[Start Data to use]
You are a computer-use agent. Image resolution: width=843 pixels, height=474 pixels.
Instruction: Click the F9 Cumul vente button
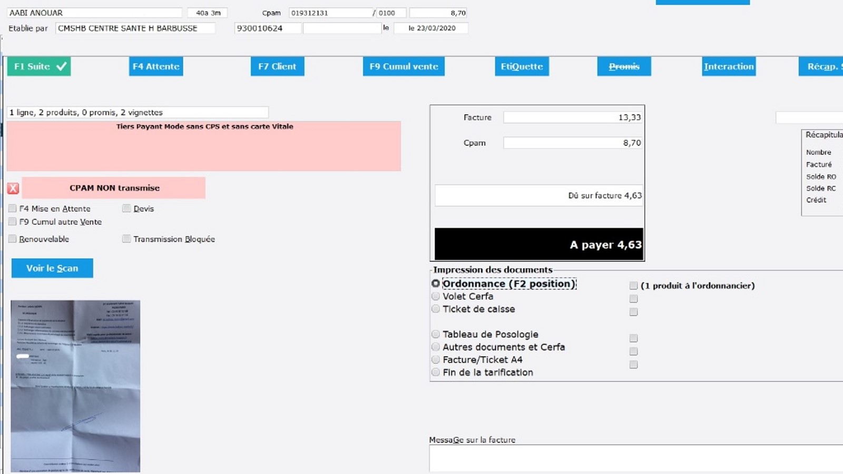[404, 66]
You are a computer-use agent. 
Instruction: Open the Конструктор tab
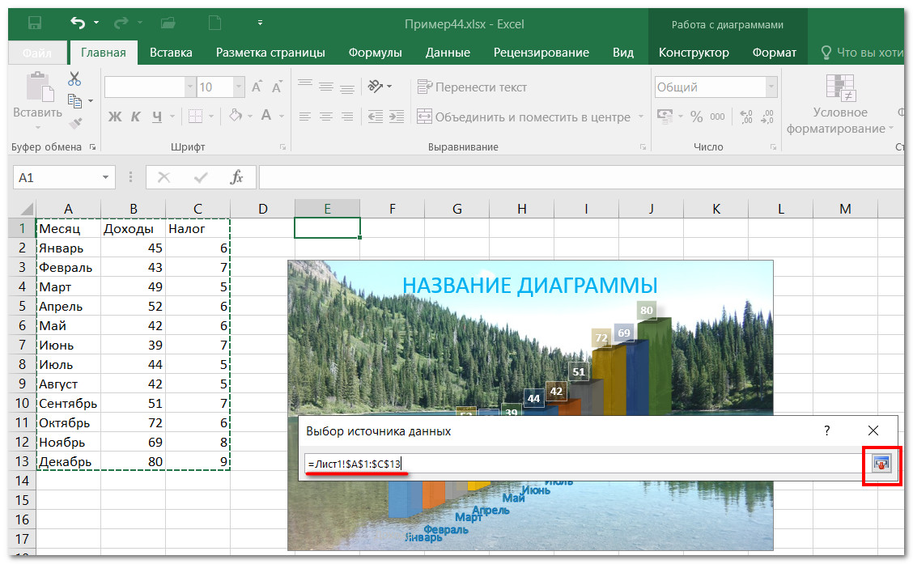(x=694, y=53)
[End Data to use]
Problem details:
Convert the rows above into a JSON list of strings with one string per line, skipping blank lines. Leave the pictures out.

Output of the exercise:
[
  "You are a computer-use agent. Image resolution: width=843 pixels, height=474 pixels.",
  "Instruction: Click the F9 Cumul vente button",
  "[404, 66]",
  "You are a computer-use agent. ",
  "Instruction: Open the Конструктор tab",
  "(x=694, y=53)"
]